Aquellos discípulos, en otro tiempo, lo abandonaron todo para seguir a Jesús, y ahora habían tomado la ruta de Emaús, que es la ruta del desengaño y el desencanto, «Nosotros esperábamos...»

Al fijarnos en la primera lectura (de los Hechos de los apóstoles), nos damos cuenta de inmediato de que la predicación de los apóstoles, no quedaba como simple afirmación de hechos sucedidos, de realidades del pasado, sino que estaba absolutamente orientado a las consecuencias que estos hechos tenían para el cristiano; es decir, para el hombre que creía en estas afirmaciones: “Dios lo resucitó rompiendo las ataduras de la muerte”.

Como recuerda san Pedro al citar el Salmo de David. “Me has enseñado el sendero de la vida”. Dios, en verdad, nos ha manifestado el camino de la vida, al resucitar a Jesucristo.

El relato de los discípulos de Emaús tiene un contenido doctrinal profundamente teológico. Viene a decirnos que el origen de la fe cristiana hay que situarlo en el punto en que las esperanzas de los discípulos han sido reducidas a la nada por la muerte de aquel en quien esperaban. Tendrán que aprender a leer toda la Escritura a partir de Jesús.

"Quédate con nosotros" –le dicen los discípulos a Jesús, y él entra en la casa para quedarse con ellos; se sienta con ellos a la mesa. En la Eucaristía, se realiza esta permanencia del Resucitado con su Iglesia. Juan también designa como fruto precioso de la Eucaristía, la permanencia con Jesús: "el que come mi carne y bebe mi sangre, en mí permanece y yo en él" (Jn 6. 56).

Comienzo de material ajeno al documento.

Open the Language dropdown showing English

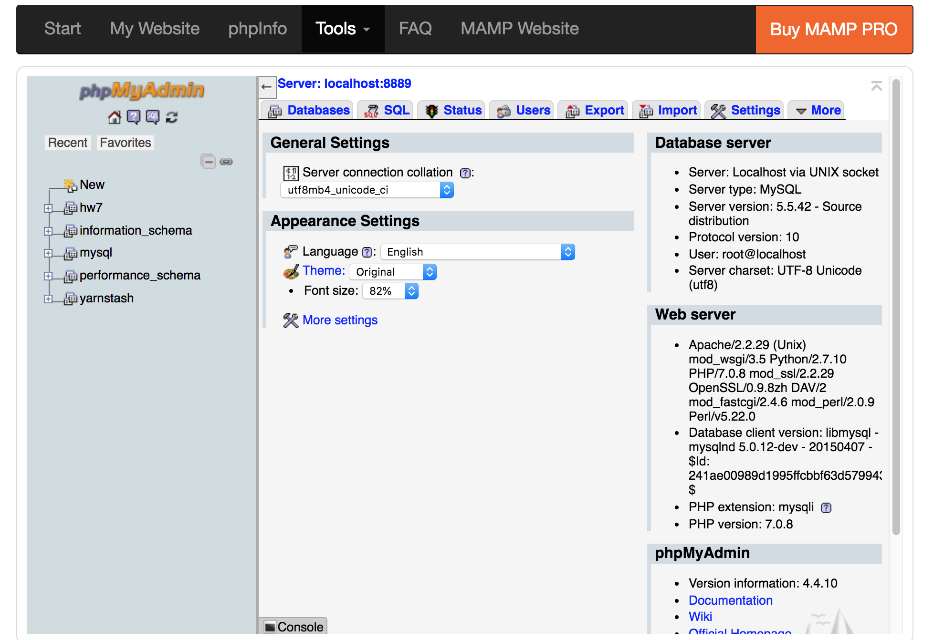pyautogui.click(x=477, y=252)
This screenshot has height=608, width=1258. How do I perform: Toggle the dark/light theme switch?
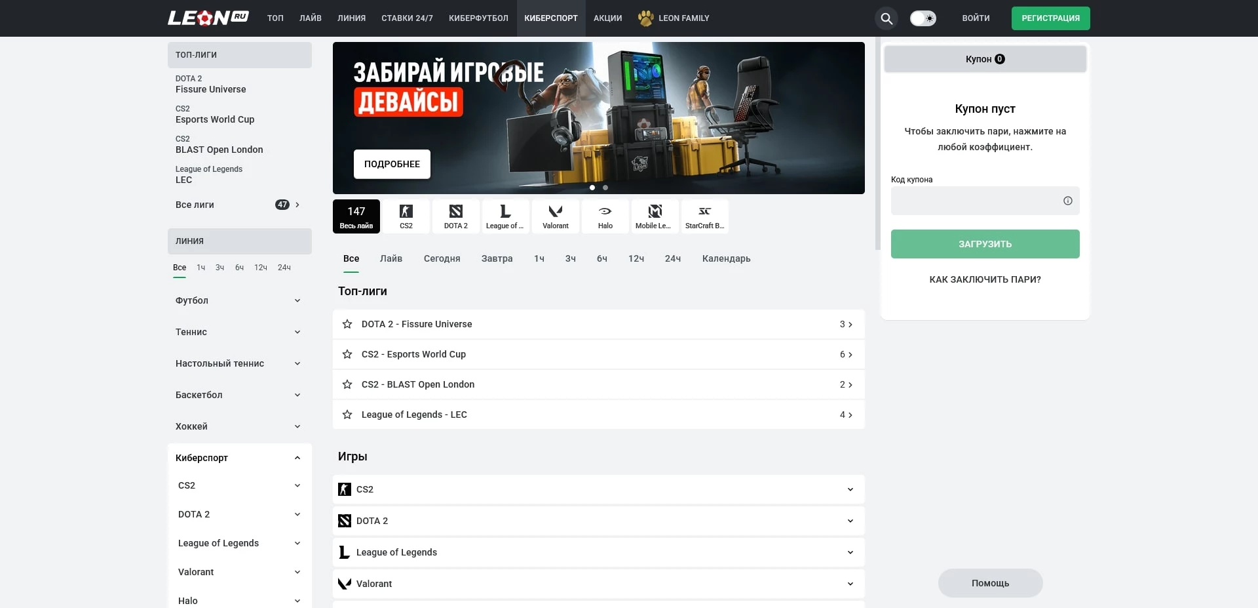click(923, 18)
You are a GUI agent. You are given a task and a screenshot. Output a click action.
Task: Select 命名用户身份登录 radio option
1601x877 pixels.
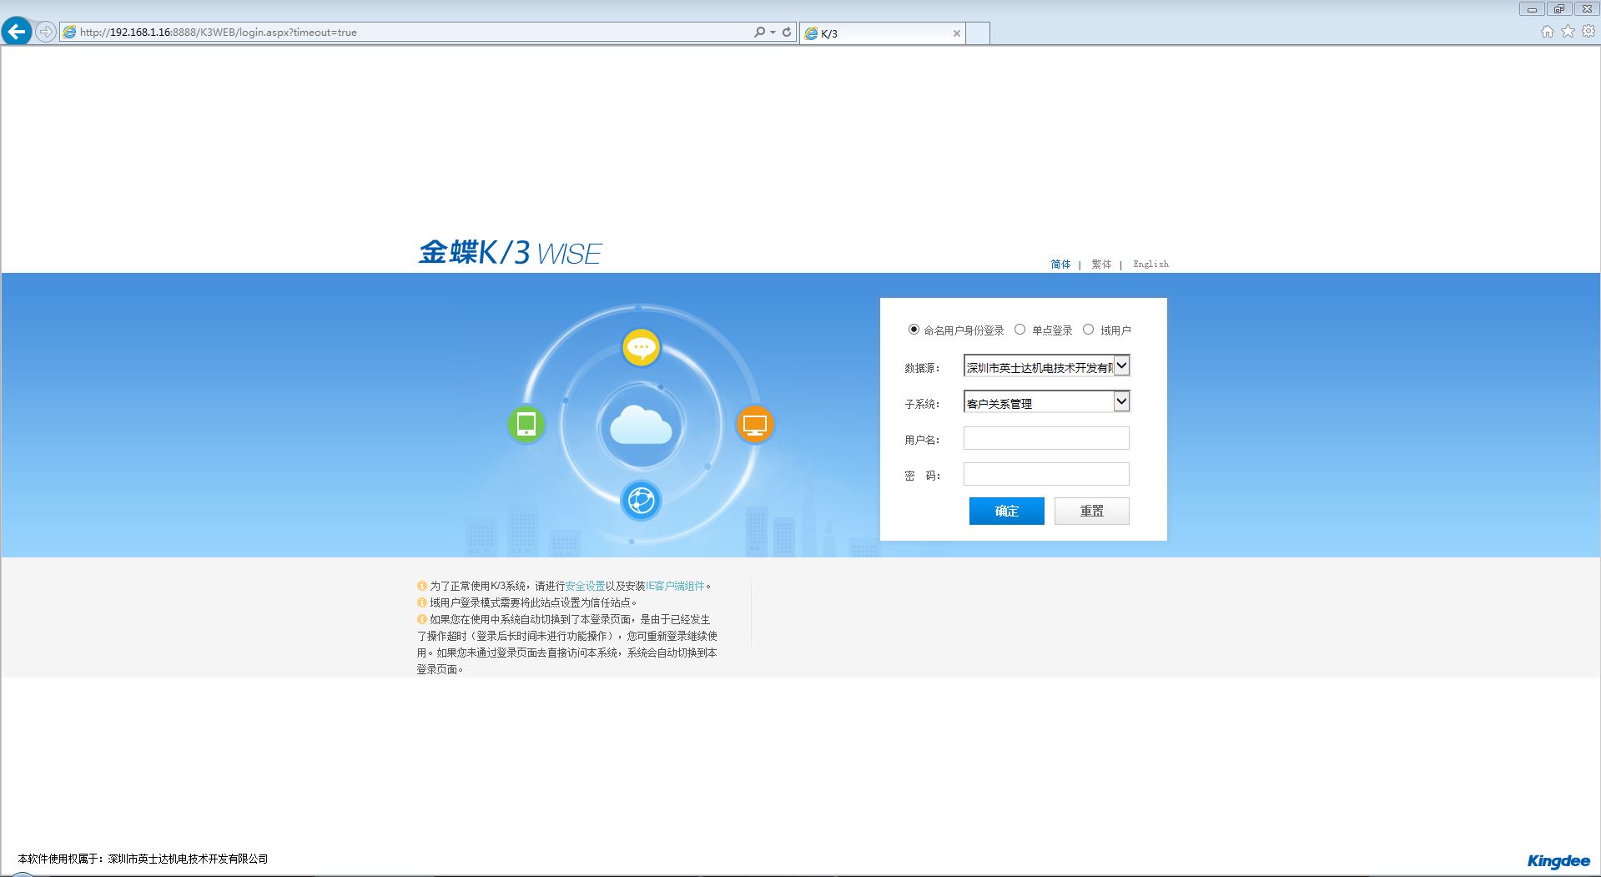coord(914,330)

Jesús está presente, son los ojos de los discípulos los que antes no eran capaces de verlo, estaban impedidos, y después se abren y lo reconocen. El itinerario de la fe consiste en la transformación interior que hace que los ojos del creyente vean lo que ven. ¡Tremenda paradoja la del reconocimiento! No se trata de ver algo nuevo, sino de ver con ojos nuevos lo mismo que estaba viendo en el camino de nuestra vida.

Sí, Jesús está vivo. ¡Ha resucitado! Pero Él desaparece tras los signos de nuestra historia. Toca al creyente «tocado» por la fe, ser testigo de lo que ha visto y oído, para anunciarlo al mundo. Amén.